Yet the biggest difference between their two experiences is in the opportunities they created. A manager learned that Ms. Evans was taking computer classes while she was working as a janitor and asked her to teach some other employees how to use spreadsheet software to track inventory. When she eventually finished her college degree in 1987, she was promoted to a professional-track job in information technology.

Less than a decade later, Ms. Evans was chief technology officer of the whole company, and she has had a long career since as a senior executive at other top companies. Ms. Ramos sees the only advancement possibility as becoming a team leader keeping tabs on a few other janitors, which pays an extra 50 cents an hour.

They both spent a lot of time cleaning floors. The difference is, for Ms. Ramos, that work is also a ceiling.

Source : To Understand Rising Inequality, Consider the Janitors at Two Top Companies, Then and Now, The New York Times

Même si Google n’est pas réellement notre ami, un petit passage par son traducteur permettra aux moins anglophones d’entre nous de profiter de l’édifiant contenu de cet article américain.

En substance, il s’agit de faire comprendre en quoi notre système économique a lentement glissé ces 40 dernières années d’une promesse de prospérité pour tous à une machine à produire des inégalités de plus en plus profondes et de moins en moins réversibles.
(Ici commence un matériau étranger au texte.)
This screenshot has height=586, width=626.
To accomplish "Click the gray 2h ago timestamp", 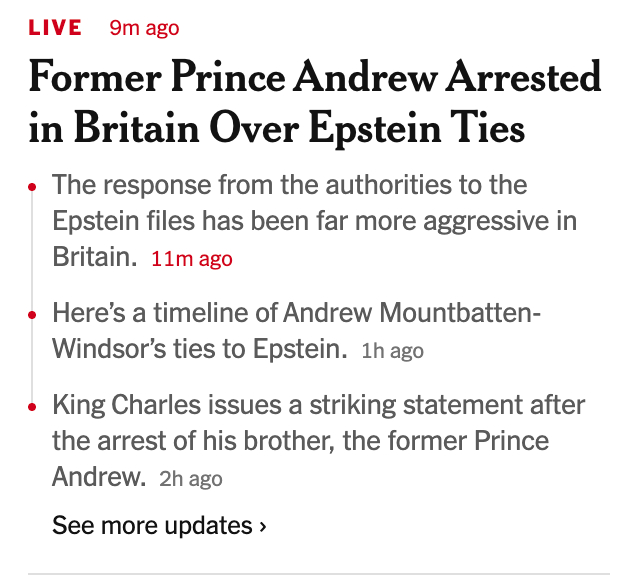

Pour ce faire, le journal de référence des intellos d’outre-Atlantique compare le destin de deux femmes concierges noires de grandes entreprises capitalistes puissantes et établies, à 35 ans d’écart.

Dans le premier cas, les conditions sociales du travail de la femme de ménage de Kodak lui ont permis de se soigner, de partir en vacances et surtout de s’instruire. Grâce à ce véritable capital que l’on va qualifier de discret (parce qu’il ne se voit pas du tout sur la fiche de paie), cette femme a eu les moyens concrets d’évoluer dans la hiérarchie sociale et de devenir elle-même quelqu’un de la classe supérieure du prolétariat : une cadre.

Dans le deuxième cas, avec un salaire qui a pourtant l’air équivalent sur le compte en banque, la femme de ménage d’Apple… n’est en fait plus femme de ménage d’Apple, l’une des plus grosses concentrations de fortune du monde actuel. Elle n’en est qu’une sous-traitante, sans aucun avantage social : sa vie est difficile, elle ne part pas en vacances, a du mal à se soigner, n’a plus accès à la formation et son seul horizon, c’est de finir dans le même job, avec 50 cents de plus de l’heure.

La différence entre les deux ?

Le cadre légal et social du travail.

Ce que Macron et son gouvernement se proposent de liquider promptement d’ici la fin de ce mois.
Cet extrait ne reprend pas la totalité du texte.